Jody Denton is closing Deep.
The executive chef and managing partner of Merenda, cornerstone of the downtown dining renaissance since it opened in August 2002, said his Japanese fusion-style restaurant will lock its doors after Wednesday night’s New Year’s Eve celebration, a victim of the economic recession.
Jody spilled the beans to me in a private conversation this afternoon. He seemed calm and composed, but perhaps a bit nervous, as we sat at a table on Merenda’s mezzanine level and discussed this turn of events. As we chatted, Jody dry-swallowed a couple of pain pills (“acetominaphen, aspirin and caffeine,” he explained) and fidgeted with the wrapper.
Deep opened to much anticipation and acclaim in June 2007. “I’m quite positive it will resurrect itself down the road,” the chef said, but he hesitated to elaborate. He said some of Deep’s staff, including chef Cliff Eslinger, will transfer to Merenda, which remains open … at least for now.
Patronage at Deep exceeded expectations during the last half of 2007. “Everything was feeling good,” Jody recalled. But then came 2008. Even Merenda, which had seen a continual rise in business every year since opening, was feeling the bite, with each month’s take 20% to 30% down from 2007. After meetings with his bankers, accountants and managers, Denton “adjusted and tweaked,” eliminating half of his salaried management team and running “as lean as can be.”
Two months ago, he determined that he would have to recapitalize Deep to carry the restaurant through 2009 into 2010. He presented a plan to his 12-member management team. “At the end of the day, the investor group was very supportive,” he said. “They wanted to make it work. But a couple of key individuals were unable to come to the plate after looking at everything.” By mid-December, it was clear that Deep was doomed.
“Doing business in this town, compared to my previous big-city restaurants, has been tough,” said Jody, a star chef in San Francisco and Dallas before he moved to Bend. “The reason is the seasonal nature of the business here. You make wads of money in three summer months, from the middle of June to the middle of September, but the rest of the year is a mix of months with red ink and black ink. At the end of the year, typically, all the bills get paid and your bottom line is a little bit north of zero.”

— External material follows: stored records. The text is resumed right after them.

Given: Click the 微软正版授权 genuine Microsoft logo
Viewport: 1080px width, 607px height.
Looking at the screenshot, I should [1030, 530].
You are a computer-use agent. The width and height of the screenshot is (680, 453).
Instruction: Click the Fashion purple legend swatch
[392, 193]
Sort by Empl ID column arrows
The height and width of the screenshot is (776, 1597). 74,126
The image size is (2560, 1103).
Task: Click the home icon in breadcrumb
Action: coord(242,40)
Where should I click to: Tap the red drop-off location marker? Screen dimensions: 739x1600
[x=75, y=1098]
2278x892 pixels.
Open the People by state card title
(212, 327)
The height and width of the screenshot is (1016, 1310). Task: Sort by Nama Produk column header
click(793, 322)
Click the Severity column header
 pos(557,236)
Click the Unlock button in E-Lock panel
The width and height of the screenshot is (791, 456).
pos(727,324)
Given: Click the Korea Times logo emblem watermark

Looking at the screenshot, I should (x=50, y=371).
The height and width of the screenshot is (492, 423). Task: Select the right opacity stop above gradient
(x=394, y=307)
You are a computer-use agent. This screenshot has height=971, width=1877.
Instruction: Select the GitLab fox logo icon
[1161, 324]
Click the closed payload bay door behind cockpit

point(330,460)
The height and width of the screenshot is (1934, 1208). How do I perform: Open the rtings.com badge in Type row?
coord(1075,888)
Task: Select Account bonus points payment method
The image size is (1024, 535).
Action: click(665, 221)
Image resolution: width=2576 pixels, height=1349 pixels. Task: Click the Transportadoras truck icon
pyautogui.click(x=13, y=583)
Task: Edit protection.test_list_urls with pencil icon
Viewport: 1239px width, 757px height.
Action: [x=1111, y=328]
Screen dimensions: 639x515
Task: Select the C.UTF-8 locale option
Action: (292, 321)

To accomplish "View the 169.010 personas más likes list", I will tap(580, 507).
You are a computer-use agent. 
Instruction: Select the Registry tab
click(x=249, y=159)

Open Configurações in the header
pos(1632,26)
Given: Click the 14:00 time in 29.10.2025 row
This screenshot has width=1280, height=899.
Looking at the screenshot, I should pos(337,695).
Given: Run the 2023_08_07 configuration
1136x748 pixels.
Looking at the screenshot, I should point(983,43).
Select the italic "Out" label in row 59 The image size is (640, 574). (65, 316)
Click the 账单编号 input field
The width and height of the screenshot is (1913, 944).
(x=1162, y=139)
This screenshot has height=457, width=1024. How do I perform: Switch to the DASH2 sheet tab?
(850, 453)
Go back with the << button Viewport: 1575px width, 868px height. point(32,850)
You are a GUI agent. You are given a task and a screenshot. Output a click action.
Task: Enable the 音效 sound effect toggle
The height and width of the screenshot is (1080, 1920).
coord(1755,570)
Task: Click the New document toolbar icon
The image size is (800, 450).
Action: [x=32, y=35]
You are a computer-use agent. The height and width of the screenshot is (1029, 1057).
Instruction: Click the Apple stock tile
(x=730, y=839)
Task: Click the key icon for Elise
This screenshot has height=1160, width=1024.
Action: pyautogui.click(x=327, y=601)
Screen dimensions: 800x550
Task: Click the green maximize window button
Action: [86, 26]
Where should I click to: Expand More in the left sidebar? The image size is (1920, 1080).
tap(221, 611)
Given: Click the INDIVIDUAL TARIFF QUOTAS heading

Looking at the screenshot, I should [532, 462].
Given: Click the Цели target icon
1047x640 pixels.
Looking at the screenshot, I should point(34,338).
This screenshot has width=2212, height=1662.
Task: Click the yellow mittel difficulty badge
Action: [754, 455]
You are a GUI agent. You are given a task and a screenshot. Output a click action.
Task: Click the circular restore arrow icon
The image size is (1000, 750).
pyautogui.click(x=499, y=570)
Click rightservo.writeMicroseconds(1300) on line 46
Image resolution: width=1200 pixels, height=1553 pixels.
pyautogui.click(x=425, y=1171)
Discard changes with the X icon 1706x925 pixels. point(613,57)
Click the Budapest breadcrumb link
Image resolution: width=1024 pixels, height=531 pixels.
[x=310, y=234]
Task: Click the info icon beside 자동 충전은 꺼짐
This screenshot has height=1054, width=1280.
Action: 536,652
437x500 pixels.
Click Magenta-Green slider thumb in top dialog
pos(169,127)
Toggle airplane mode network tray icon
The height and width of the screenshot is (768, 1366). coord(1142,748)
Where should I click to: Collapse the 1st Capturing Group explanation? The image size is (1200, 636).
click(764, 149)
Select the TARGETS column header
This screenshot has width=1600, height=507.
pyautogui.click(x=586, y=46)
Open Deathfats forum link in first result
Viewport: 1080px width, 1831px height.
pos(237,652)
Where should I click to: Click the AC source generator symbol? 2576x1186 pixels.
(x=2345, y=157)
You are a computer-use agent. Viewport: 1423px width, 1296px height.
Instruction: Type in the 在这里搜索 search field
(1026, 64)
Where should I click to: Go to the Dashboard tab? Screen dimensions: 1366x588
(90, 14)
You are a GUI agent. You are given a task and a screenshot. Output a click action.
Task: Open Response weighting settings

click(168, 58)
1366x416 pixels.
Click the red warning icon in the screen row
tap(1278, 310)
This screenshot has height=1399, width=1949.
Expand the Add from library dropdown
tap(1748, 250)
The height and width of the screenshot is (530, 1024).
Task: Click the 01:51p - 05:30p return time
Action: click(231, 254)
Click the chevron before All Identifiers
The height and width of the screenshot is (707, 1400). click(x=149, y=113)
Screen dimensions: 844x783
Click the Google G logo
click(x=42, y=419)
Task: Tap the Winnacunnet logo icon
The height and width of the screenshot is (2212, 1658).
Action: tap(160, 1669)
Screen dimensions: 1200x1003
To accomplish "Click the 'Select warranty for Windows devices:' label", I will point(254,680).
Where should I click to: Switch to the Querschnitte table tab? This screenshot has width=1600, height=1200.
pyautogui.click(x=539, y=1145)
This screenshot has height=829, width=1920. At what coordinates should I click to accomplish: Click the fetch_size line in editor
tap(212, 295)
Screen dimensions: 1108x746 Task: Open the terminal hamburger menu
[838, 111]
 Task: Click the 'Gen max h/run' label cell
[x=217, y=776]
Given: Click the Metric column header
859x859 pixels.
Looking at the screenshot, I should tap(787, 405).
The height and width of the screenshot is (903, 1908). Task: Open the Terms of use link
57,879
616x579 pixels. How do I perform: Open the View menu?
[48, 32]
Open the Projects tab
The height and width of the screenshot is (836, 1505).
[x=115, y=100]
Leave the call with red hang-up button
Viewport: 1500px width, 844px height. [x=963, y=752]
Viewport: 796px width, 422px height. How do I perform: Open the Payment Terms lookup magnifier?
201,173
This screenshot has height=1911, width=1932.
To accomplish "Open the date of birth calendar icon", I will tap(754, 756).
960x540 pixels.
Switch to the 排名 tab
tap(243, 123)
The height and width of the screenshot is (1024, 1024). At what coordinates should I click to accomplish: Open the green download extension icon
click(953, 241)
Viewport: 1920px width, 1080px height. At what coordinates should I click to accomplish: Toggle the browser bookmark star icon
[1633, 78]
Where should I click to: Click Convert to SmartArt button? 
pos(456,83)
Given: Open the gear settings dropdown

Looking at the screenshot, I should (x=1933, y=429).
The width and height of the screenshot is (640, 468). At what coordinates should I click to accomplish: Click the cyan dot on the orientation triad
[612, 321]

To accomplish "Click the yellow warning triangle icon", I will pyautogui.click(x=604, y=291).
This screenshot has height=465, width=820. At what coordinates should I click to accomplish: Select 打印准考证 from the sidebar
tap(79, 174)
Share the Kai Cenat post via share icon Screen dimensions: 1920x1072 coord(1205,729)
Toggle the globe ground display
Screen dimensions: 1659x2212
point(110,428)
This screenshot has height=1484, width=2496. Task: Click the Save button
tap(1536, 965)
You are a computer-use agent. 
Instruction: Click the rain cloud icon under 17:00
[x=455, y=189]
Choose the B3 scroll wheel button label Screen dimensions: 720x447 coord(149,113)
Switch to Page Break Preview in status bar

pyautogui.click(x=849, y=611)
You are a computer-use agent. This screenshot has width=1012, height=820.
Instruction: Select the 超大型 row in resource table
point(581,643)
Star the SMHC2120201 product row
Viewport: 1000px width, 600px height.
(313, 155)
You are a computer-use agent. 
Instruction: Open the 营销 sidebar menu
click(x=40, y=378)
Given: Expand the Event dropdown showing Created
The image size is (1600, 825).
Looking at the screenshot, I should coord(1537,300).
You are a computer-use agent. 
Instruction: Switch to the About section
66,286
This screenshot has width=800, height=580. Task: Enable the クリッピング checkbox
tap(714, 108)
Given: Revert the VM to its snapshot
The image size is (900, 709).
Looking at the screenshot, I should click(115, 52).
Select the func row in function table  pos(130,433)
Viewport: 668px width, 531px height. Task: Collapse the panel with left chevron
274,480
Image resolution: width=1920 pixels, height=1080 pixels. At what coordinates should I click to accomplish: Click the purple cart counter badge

I love the sushi at Deep, but there are other places to get good sushi in Bend. Kanpai, on Newport Avenue, stands heads and shoulders above others. No one besides Deep, however, serves sliced Kobe beef that you can grill on a piping-hot river rock at your own table. And I love the dragon rolls and chilled sake cocktails.
Rumors about the impending demise of Merenda and Deep have been circulating throughout Central Oregon for months. Some weeks back, when Denton rolled a U-Haul truck to curbside at Merenda to store furniture as he changed his upstairs carpet, the Bend Downtowners Association and a local television station showed up in shock, thinking he might be pulling a vanishing act. Not true. “The rumors have been going on it seems forever, and they’ve never been true,” Jody said, shaking his head. “Not a single rumor that I ever heard was true, not one time.”
There is more to this story, by the way. But I’m sworn to secrecy until Thursday morning.